October 18, 2017
Lately it seems that news, too, is in the eye of the beholder. The calamity brought by recent hurricanes – a calamity some greeted as evidence of climate change – was seen by others as evidence of grid vulnerability. Nature has become partisan.
So it was last week. Reporters for the most part saw in the news of Luminant’s latest plant shutdowns proof of coal’s decline. So too did the Sierra Club, crowing over coal plant retirements like roosters claiming credit for the sunrise.
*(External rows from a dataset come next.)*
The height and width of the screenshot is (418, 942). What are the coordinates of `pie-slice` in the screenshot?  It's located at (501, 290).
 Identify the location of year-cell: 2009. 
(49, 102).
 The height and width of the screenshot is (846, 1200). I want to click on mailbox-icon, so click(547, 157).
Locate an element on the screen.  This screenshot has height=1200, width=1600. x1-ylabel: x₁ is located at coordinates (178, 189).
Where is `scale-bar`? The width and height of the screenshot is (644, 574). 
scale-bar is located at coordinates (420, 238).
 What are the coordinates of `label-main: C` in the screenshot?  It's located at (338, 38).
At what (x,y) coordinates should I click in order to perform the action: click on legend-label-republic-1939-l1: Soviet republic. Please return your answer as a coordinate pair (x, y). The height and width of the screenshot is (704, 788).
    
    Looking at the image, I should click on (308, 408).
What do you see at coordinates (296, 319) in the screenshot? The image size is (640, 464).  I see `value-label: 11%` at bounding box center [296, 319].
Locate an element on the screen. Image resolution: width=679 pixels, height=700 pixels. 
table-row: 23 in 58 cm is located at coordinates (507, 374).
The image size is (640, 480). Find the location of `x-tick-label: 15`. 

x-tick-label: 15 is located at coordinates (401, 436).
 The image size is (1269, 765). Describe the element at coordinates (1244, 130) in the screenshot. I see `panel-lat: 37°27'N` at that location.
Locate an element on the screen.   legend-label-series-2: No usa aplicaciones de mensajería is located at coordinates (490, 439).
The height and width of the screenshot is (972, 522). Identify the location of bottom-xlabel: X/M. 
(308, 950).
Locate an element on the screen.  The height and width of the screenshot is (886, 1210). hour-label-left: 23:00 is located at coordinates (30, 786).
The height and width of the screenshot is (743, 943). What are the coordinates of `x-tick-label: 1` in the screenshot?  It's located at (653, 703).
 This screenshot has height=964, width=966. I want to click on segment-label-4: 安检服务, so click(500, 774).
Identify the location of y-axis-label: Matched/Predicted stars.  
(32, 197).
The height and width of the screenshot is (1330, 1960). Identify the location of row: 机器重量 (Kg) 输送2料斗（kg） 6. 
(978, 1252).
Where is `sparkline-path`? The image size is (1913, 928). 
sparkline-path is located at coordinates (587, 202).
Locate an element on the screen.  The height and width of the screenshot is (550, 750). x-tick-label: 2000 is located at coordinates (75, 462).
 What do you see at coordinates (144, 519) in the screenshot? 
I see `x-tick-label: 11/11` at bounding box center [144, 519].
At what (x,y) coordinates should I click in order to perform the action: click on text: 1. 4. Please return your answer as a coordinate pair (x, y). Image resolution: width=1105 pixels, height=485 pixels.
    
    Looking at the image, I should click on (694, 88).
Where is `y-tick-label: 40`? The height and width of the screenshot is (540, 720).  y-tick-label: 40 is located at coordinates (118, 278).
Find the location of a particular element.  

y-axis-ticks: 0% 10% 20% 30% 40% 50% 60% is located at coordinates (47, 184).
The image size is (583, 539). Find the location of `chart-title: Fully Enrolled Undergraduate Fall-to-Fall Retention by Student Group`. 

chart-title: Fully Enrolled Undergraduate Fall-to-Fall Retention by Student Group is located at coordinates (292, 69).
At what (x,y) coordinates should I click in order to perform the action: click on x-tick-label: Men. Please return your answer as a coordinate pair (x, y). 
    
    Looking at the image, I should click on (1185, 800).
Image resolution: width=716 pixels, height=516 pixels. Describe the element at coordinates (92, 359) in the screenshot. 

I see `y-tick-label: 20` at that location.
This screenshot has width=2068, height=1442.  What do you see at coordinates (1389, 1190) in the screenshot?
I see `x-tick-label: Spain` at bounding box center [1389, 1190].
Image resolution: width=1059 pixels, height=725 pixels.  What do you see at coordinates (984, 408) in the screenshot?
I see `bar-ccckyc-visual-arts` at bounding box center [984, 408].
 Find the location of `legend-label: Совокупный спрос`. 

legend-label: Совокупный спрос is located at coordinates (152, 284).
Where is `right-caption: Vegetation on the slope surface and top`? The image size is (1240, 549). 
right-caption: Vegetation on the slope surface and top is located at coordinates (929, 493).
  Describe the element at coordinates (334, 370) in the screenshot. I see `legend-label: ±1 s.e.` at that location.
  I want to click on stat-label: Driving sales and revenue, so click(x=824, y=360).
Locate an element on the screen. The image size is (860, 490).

But looked at another way, the same news from Vistra Energy’s subsidiary could support Energy Secretary Perry’s concern for grid resilience. If 4100 Megawatts of baseload power can quite unexpectedly drop out of the Texas grid – enough to power 2 million homes under normal conditions — shouldn’t someone be minding the store? If so, none better than the federal government finally to ask serious questions about the implications and prompt a discussion. Let the Federal Energy Regulatory Commission propose the solution.
The risk is more than just to the grid. Few reports mentioned the estimated 850 jobs that are now at risk from the four recent announced plant closings and the mines that supply them. Perry’s proposal to FERC will do little for them, but it could well preserve many jobs like these throughout the East and Midwest that literally count on coal.
Consider in Pennsylvania, 11,500 MW could be eligible for cost recovery. Illinois and Ohio together have more than 16,000 MW now undervalued for the resilience they provide to the grid and the security they offer to millions of households and businesses. Even Maryland has 5,200 MW of potential eligibility.
A correlation between jobs per megawatt of capacity [SourceWatch] suggests the 41,800 MW in just these states alone support more than 8,000 jobs. And that’s conservative, counting only power plant employment, not miners that supply the plants. In fact, a coalition of labor groups tied closely to baseload power plants urged adoption of a cost recovery remedy to avoid further job losses among the 3.2 million workers they represent.
To appreciate the impact they warn about, see it from the ground up, where it is lived. In Ohio’s Adams County, for example, the announced closure of two coal-based plants by Dayton Power & Light that employed 700 people during normal operations, and more than 1,000 during outages, put at risk an $80 million annual payroll and a loss of $8.5 million in county taxes. Schools, hospitals, local government, fire and rescue services – all would be hurt.
If enough nuclear and coal capacity drops out of the grid, power prices conceivably could rise enough to incentivize utilities to keep other baseload plants operational. As intermittent power sources continue to take share from baseload sources, pining grid security on that outcome is not a reliable expectation let alone responsible public policy.